Georgia House to Seek Ways to Prevent Base Closings

Staff Report From Georgia CEO

Thursday, March 3rd, 2016

The Georgia House of Representatives voted unanimously Wednesday to seek ways to prevent the state’s military bases from being targeted for closing.

House Resolution 1135 creates a 15-member committee to study ideas to make the military installations less vulnerable in the next round of base closings initiated by Congress. The committee will hold at least five meetings, probably one at each of the state’s bases.

The bases have a direct economic impact of more than $20 billion yearly. Georgia’s military population is the fifth-largest of any state.
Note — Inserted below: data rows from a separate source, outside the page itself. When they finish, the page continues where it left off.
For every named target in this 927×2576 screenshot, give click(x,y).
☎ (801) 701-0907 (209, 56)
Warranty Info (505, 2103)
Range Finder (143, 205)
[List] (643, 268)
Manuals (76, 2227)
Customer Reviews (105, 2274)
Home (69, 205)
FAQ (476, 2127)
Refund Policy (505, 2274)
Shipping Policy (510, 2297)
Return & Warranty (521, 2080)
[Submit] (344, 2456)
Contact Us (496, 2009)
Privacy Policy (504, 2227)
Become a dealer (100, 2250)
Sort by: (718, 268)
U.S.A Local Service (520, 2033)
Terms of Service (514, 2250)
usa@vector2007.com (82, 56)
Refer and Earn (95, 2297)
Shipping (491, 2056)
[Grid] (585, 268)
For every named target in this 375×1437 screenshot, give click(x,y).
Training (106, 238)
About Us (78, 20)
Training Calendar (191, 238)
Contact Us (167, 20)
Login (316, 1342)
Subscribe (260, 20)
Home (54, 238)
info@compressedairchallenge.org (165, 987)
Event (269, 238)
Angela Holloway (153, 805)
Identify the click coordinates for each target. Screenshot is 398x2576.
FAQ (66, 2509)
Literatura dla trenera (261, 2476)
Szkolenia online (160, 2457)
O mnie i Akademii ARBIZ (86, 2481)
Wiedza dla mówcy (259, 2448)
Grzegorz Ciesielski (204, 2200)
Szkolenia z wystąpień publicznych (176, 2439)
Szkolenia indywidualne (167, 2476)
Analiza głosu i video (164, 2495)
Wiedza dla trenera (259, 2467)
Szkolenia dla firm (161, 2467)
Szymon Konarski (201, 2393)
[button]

So, preserving the bases is a high priority for community leaders near them and for state officials.

Every three to 10 years or so Congress assigns a citizen commission to select which of the country’s domestic bases to realign or close as a way to save taxpayer money. While the Department of Defense can close overseas bases on its own, domestic closures require an act of Congress.

The last round in 2005 shuttered the Navy Supply Corps School in Athens, the Marine Corps base in Marietta and the Army’s Fort Gillem and Fort McPherson in Atlanta. 

Among the reasons for closing a base are a change in military usefulness, crowded development on the base’s boundaries, business or government practices that punish enlistees and a general lack of community support. While the legislature can’t do much about military strategy, it can adopt laws that make life easier for service members to show the Pentagon they are welcome here. One example is a bill under consideration this year for the state to accept service spouses’ professional licenses when they transfer here from other states, such as nurses and teachers.

The study committee will make its recommendations by yearend so they can be acted on in the next legislative session, just in time for the round of base closures expected to begin that year.